Mexico celebrates 200 years

A person dressed in the likeness of the Angel of Independence, left, floats by the Angel of Independence monument during a bicentennial parade Wednesday in Mexico City. Mexico celebrated the 200th anniversary of its 1810 independence uprising.

? Just one day without massacres, beheadings or shootouts.

On its 200th birthday Wednesday, Mexico wanted its citizens — and the world — to forget its vicious drug war and remember the country’s epic history, music, whimsical folk art and continuing crusade for wider prosperity and democracy.

All were on display with a $40 million fiesta, two years in the making. About 60,000 revelers — many wearing sombreros and face paint with the red, white and green of the Mexican flag — crowded along Reforma Avenue, the capital’s main promenade, cheering and yelling “Bravo!” at the start of the 1.7-mile parade of floats and dances designed by the country’s top artists.

Another 25,000 gathered early at the main Zocalo plaza, where President Felipe Calderon was later set to deliver the traditional “Grito” — three shouts of “Viva Mexico” — to celebrate the 1810 uprising that resulted a decade later in independence from Spain.

Some traveled to the capital from all over Mexico to celebrate on the streets, despite the country’s escalating drug violence that increasingly has claimed innocent lives.

“This one is special,” said Iris Mari Rodriguez Montiel, a small business owner who had traveled from the Gulf Coast state of Veracruz and waited since morning for the festivities to start. “It gives me chills just to think about it. I love Mexico. There’s only one Mexico.”

Little girls wearing ribbons of the Mexican flag watched from the shoulders of their fathers, and other children blew trumpets as the air filled with confetti. Marchers with green, red and white cacti sprouting from their heads formed a sea around an enormous newspaper boat sporting phrases from the independence era.

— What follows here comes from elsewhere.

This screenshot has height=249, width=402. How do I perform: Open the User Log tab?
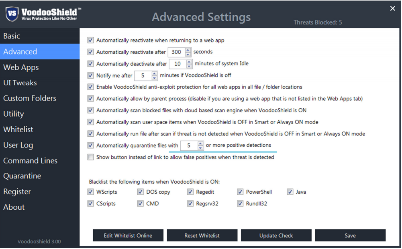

“It’s like a Carnival of Rio, plus an Olympic ceremony, plus Woodstock all put together in the same day,” said artistic director Marco Balich, who produced the opening and closing ceremonies of the 2006 Turin Winter Olympics. “For the cost of a warplane, you can celebrate the birthday of a country.”

Several neighboring heads of state and U.S. Labor Secretary Hilda Solis were attending.

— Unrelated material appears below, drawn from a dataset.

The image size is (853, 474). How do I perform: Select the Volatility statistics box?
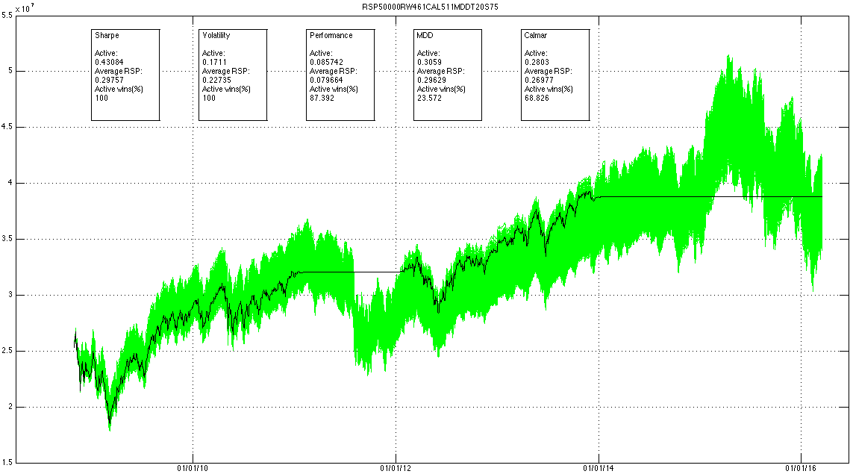233,75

Still, anxiety hovered over the festivities with a heavy presence of law enforcement, some with police dogs.

In the back of many people’s minds was the violence of the past year: the assassination of a gubernatorial candidate. The slaughter of 19 people at a drug rehabilitation center. The massacre of 72 migrants who refused to smuggle drugs for a brutal gang.

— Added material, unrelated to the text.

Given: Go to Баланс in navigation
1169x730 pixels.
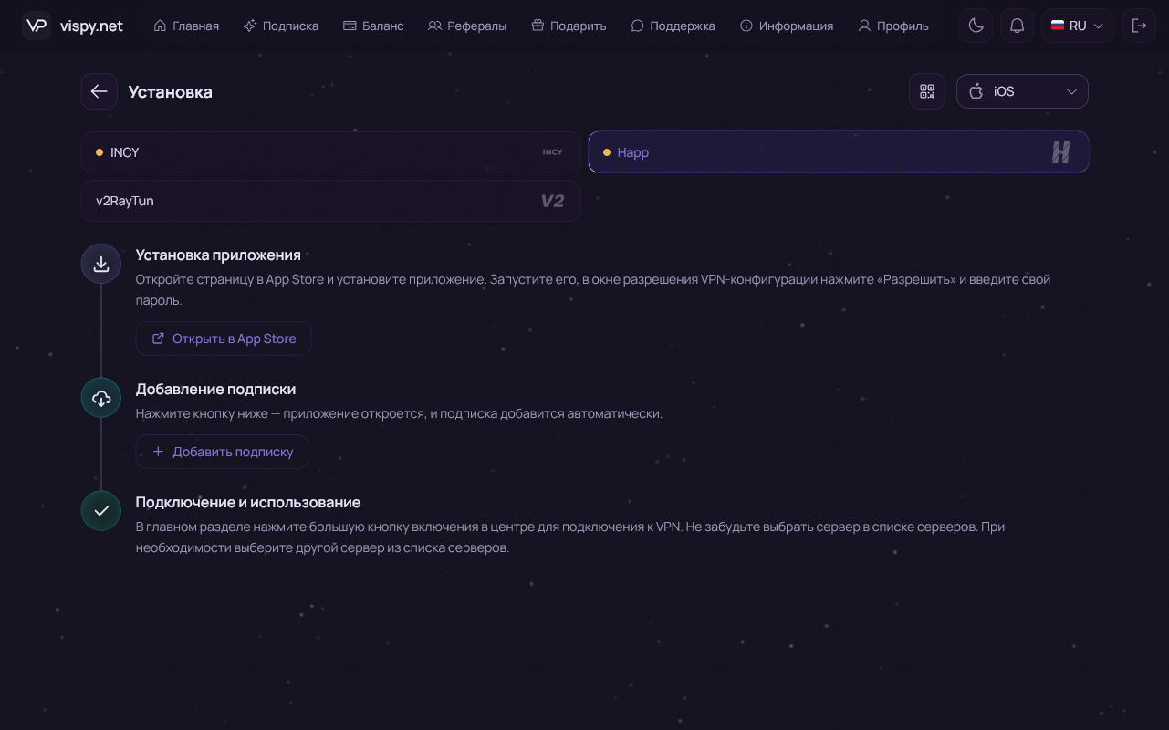Looking at the screenshot, I should point(373,26).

Military helicopters buzzed overhead, heavily armed federal agents and metal detectors greeted revelers. In some of Mexico’s most violent cities, the festivities were canceled for fear of a drug cartel attack.

“We should be proud of all we’ve achieved,” said Daniel Mendiola, a 64-year-old retiree who eyes were glued to a giant screen in front of the Angel of Independence monument on Reforma. But he said he would leave as soon as the parade, skipping a concert of big-name acts planned afterward.

“We have this doubt,” he said. “The idea that there will be problems later on.”

While drug violence during a grand festival would have been unheard of just a few years ago — even cartel capos celebrate religion and family in Mexico — that changed during independence celebrations in 2008. A grenade attack blamed on a cartel killed eight revelers, including a 14-year-old boy, in Calderon’s home state of Michoacan.

Prosecutors in the Caribbean coast resort of Cancun said they were investigating whether six men detained Wednesday with assault rifles and hand grenades had planned an attack during the bicentennial festivities.

There was still hope, though, that the drug war would take a holiday.